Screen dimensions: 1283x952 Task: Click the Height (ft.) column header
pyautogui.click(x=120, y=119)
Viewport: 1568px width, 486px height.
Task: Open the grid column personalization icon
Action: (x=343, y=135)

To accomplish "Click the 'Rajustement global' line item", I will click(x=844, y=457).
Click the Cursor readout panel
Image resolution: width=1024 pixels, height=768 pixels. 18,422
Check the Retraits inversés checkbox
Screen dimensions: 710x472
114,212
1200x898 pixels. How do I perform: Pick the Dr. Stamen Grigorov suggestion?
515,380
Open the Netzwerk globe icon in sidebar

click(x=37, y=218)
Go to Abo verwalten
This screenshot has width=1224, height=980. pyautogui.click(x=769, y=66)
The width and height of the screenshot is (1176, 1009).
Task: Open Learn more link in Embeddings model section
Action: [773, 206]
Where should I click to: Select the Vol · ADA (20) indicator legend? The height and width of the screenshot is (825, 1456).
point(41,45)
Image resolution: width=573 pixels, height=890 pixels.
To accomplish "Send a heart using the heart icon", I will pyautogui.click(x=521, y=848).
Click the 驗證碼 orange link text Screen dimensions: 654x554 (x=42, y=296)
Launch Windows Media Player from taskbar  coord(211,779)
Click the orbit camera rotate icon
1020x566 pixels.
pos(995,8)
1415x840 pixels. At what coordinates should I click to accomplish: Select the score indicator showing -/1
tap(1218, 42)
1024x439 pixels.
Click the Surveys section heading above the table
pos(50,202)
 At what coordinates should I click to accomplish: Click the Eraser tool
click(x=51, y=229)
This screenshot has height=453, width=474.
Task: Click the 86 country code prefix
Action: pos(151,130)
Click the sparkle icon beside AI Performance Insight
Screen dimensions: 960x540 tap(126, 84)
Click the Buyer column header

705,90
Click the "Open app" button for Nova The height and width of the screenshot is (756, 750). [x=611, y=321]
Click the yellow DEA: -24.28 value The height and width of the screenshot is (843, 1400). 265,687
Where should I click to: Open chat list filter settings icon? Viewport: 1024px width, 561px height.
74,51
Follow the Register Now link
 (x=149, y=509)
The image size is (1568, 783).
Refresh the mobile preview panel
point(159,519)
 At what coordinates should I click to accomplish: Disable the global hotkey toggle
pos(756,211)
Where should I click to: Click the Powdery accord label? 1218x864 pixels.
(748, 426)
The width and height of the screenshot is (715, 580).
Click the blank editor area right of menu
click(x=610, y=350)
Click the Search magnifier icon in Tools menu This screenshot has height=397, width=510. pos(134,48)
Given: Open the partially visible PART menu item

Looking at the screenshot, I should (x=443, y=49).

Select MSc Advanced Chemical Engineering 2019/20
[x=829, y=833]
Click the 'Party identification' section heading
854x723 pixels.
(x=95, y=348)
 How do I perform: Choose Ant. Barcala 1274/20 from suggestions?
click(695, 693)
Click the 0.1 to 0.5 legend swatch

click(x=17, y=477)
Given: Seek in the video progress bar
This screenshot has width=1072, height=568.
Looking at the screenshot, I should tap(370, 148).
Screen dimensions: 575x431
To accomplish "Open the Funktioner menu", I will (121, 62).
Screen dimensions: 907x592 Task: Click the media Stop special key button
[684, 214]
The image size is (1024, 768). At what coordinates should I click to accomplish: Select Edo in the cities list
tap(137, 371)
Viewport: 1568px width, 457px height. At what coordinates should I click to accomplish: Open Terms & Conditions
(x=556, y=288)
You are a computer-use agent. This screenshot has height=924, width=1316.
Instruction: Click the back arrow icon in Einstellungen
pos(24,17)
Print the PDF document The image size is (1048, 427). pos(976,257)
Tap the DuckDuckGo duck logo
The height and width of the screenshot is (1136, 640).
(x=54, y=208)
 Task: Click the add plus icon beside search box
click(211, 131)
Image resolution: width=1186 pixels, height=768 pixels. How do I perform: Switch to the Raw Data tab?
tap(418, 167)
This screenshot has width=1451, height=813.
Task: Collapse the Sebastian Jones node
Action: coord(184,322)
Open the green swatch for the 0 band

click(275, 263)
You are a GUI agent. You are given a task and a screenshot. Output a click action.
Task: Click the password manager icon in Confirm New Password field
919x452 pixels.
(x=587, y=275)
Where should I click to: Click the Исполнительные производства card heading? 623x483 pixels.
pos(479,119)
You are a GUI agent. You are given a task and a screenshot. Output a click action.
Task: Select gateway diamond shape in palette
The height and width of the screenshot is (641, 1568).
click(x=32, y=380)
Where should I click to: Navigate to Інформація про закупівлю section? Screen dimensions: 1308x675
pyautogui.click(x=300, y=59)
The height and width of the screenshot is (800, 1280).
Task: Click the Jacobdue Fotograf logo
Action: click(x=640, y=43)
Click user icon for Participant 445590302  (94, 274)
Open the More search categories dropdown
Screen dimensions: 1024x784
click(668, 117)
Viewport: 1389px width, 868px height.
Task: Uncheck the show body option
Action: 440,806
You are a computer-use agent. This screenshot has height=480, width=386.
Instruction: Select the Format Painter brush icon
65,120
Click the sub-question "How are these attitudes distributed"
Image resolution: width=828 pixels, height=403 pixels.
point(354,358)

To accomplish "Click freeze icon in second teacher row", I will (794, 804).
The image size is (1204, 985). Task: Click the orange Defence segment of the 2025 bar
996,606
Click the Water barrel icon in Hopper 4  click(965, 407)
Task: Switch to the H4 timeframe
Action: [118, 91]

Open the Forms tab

[TASK OBJECTIVE]:
Where a line contains "Click the Water", begin there and output each line through the end of the data above, exactly; give no other lines.

[SOLUTION]:
Click the Water barrel icon in Hopper 4  click(965, 407)
Task: Switch to the H4 timeframe
Action: [118, 91]

Open the Forms tab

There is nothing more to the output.